**Problem details**
Present the lines of the listing below as a JSON list of strings, one per line with blank lines omitted, starting at the line containing "Viewport: 1443px width, 403px" and ending at the line containing "tap(517, 241)". Leave the pictures out of the answer.

**Data records**
☆ ☆ ☆ ☆ ☆
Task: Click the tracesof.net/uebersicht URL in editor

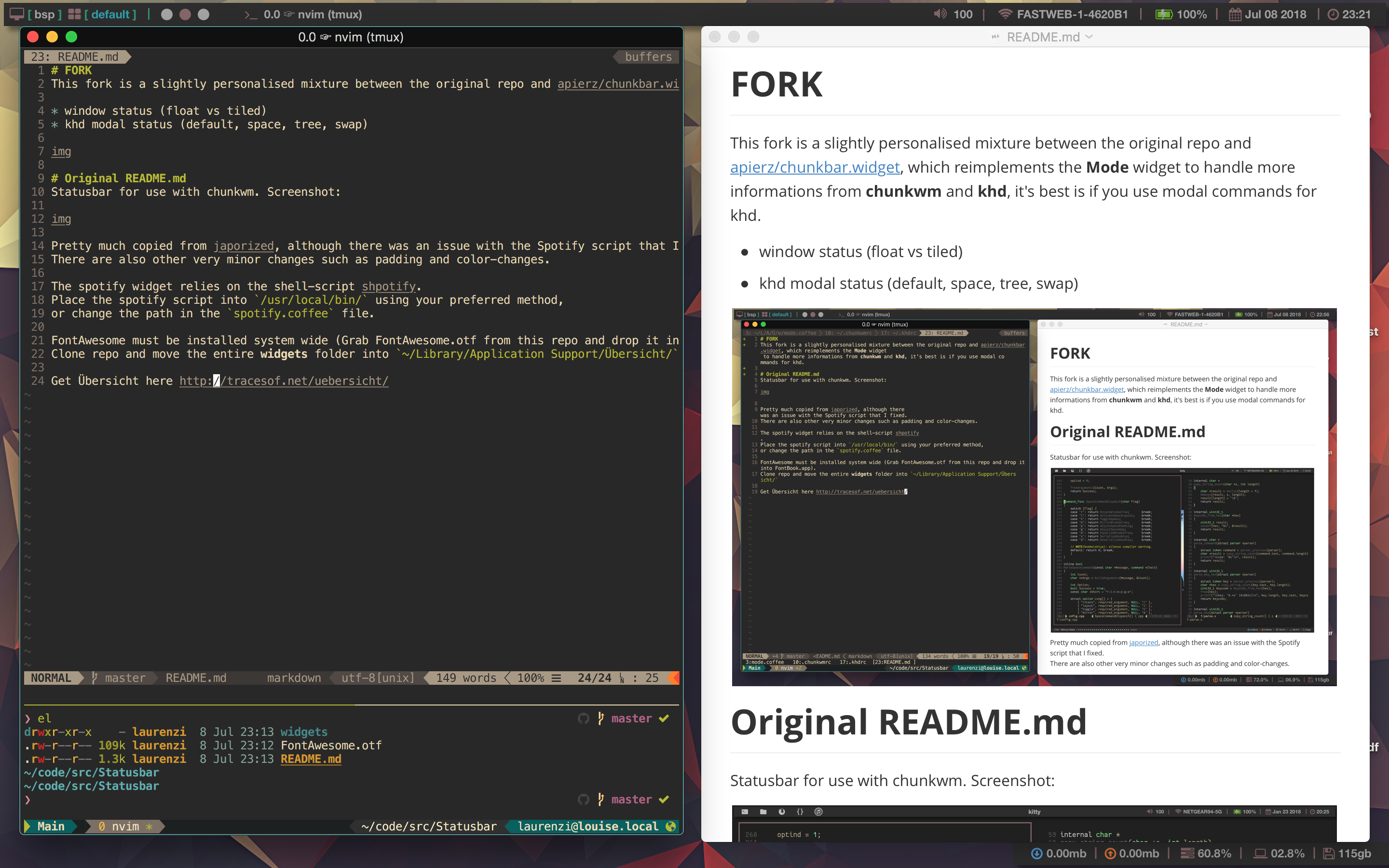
☆ ☆ ☆ ☆ ☆
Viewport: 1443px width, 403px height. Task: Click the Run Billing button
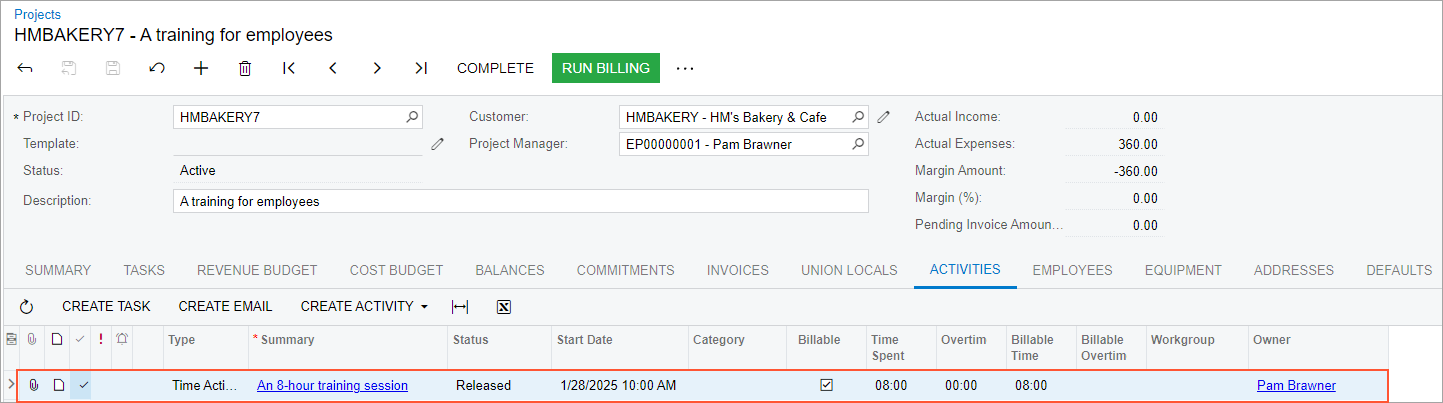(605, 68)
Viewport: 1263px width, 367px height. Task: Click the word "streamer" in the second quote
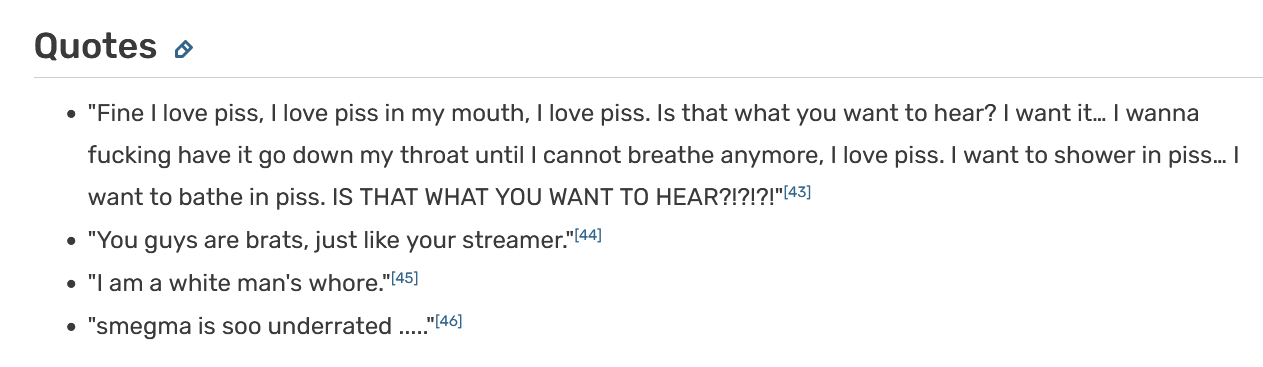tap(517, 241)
☆ ☆ ☆ ☆ ☆
**Answer to this exercise**
[
  "Viewport: 1443px width, 403px height. Task: Click the Run Billing button",
  "(605, 68)",
  "Viewport: 1263px width, 367px height. Task: Click the word \"streamer\" in the second quote",
  "tap(517, 241)"
]